#### Task brief:
The required result is a line count: how many lines in this data hold the word "Identify". Give only that.

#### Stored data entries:
+ + + + + + +
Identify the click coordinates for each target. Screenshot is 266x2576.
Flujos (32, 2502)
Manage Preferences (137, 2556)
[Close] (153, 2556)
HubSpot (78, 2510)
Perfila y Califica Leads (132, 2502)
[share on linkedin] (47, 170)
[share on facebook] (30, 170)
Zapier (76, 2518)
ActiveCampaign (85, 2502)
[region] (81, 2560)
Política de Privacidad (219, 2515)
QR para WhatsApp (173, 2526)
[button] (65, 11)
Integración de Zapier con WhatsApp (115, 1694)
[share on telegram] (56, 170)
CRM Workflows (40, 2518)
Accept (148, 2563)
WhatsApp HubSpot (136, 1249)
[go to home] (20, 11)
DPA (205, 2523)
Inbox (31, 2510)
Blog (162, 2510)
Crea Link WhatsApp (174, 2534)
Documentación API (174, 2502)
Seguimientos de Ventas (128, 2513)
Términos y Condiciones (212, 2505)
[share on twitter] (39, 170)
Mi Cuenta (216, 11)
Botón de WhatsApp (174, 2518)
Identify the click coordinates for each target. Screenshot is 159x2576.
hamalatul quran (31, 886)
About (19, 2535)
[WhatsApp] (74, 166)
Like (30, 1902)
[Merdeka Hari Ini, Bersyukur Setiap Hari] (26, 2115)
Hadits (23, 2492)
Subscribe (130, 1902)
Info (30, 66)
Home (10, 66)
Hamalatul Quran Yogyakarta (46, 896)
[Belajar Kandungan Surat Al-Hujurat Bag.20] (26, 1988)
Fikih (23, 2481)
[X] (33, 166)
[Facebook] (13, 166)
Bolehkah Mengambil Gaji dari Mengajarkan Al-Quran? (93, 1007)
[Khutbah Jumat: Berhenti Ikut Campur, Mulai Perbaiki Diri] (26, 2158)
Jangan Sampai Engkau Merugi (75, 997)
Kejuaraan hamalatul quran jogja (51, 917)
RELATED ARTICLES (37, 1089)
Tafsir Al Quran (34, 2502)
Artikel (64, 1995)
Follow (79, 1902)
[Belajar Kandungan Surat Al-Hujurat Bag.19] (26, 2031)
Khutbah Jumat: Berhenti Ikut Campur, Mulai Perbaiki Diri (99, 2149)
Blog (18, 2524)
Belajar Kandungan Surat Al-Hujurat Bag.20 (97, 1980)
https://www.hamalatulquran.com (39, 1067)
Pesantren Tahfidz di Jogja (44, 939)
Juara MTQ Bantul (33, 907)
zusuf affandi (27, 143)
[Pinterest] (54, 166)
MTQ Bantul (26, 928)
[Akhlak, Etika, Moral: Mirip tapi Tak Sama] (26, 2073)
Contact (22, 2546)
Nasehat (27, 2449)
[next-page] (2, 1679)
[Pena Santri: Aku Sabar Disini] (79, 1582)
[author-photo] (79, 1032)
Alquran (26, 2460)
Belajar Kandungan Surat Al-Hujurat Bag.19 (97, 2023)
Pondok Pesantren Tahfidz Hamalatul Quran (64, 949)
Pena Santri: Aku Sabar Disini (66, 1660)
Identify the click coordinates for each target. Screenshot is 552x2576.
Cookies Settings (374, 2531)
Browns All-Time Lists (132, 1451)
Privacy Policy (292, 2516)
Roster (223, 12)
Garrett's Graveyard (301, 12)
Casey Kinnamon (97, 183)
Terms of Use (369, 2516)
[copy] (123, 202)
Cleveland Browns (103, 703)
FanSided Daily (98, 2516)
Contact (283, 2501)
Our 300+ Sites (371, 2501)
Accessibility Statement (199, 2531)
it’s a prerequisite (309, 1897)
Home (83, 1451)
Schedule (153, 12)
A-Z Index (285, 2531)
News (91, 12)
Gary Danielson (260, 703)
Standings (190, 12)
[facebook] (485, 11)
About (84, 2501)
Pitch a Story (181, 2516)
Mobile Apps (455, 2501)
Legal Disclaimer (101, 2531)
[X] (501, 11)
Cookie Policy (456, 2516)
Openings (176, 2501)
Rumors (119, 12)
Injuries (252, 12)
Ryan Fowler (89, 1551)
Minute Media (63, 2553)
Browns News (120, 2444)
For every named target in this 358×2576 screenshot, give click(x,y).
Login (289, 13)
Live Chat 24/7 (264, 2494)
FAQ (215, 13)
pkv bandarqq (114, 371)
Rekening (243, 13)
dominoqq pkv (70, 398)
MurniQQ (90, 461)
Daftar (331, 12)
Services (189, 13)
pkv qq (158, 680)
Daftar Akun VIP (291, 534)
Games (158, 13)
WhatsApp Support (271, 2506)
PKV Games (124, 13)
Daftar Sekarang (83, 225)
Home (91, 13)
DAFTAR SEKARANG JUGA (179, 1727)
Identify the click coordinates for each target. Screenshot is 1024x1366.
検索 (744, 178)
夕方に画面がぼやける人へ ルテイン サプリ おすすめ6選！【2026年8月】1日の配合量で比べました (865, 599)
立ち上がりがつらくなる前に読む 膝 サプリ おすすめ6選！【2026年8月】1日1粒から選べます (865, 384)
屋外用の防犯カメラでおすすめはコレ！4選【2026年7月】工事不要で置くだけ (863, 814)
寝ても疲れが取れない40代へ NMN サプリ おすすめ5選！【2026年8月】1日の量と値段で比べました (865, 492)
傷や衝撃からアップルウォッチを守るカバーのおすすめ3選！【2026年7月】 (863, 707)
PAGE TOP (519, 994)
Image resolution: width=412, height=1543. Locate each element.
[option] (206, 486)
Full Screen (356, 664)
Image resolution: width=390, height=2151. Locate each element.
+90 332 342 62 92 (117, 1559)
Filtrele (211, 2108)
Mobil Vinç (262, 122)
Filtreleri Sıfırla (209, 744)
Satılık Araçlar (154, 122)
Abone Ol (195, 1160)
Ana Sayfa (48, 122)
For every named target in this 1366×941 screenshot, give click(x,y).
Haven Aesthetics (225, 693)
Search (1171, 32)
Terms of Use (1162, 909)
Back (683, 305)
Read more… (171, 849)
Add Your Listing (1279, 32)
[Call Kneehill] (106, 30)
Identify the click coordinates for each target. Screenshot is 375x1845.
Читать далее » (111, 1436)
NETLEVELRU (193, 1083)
+ + + + + + +
#### Answer box:
5